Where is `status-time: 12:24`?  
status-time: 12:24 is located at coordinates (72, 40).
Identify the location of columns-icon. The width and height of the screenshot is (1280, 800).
---
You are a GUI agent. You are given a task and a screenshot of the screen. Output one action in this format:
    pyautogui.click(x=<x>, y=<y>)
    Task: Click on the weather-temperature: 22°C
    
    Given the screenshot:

The task: Count the lines in the entries above that contain the string "screenshot", treating uppercase and lowercase as different. Reply with the number alone.

Solution to this task: 3